Interesting, but who is responsible for the compilation? The plugin developer? The app developer? The realms approach feels a bit cleaner to me... I would think it's also easier to debug than trying to debug compiled code.

The host page must control the compilation to ensure the safety of its data. The compiled code is still JavaScript, just without any access to variables that the host does not want the embedded script to see.

Well, it's an option, but I would probably just go with the iframe approach as it seems like less hassle + cleaner!

It has less bloat if you use lots of embedded scripts. My point is that this problem has been solved before in an even cleverer way and was used by hundreds of engineers in MySpace's heyday, so I'm surprised the authors had not considered it.

We did! But while the approach was perfectly plausible in theory, we didn’t feel good about it.

We didn’t find anybody currently using this approach in production. Projects like Caja seemed unmaintained. So we’d have to reason about the security properties ourselves, but it’s hard because those approaches are more blacklist centric (remove unsafe JS features) than whitelist centric.
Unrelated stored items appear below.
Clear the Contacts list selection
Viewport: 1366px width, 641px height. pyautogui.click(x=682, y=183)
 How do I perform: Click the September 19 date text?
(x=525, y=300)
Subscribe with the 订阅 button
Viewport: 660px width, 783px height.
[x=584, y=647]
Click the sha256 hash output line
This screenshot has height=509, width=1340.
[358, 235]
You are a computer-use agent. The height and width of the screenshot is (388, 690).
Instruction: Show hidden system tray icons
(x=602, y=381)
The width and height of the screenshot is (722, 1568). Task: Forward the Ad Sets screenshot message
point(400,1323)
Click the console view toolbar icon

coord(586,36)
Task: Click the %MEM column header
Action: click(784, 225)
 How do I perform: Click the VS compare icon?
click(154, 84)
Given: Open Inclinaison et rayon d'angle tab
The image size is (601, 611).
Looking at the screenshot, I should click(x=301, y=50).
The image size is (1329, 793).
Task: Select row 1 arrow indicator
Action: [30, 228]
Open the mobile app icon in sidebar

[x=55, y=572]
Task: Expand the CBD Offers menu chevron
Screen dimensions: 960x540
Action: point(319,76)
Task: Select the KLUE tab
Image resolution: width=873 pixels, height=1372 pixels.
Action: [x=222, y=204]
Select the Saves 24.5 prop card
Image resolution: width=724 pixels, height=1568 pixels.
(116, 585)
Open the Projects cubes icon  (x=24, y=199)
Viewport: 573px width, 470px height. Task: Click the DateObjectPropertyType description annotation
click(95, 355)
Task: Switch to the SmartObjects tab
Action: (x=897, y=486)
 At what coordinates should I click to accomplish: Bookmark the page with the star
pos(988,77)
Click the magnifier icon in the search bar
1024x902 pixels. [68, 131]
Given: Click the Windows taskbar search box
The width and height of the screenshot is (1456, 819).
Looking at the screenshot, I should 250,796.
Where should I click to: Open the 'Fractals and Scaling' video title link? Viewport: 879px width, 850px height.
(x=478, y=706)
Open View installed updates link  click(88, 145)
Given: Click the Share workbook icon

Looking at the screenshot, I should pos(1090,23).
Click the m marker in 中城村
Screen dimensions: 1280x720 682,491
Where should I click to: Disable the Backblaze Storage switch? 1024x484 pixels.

They also did more than we needed, which increases the attack surface area.

There’s some papers on the topic that formalize Javascript in order to write proofs about it, but they’re quite old and some newer Javascript features like async/await definitely could invalidate some of assumptions behind these proofs.

While I don’t know the exact history, the Realms work does derive from Caja, it’s just the latest in this line of evolution.

I really struggled to use it, this approach looks a bit more straightforward.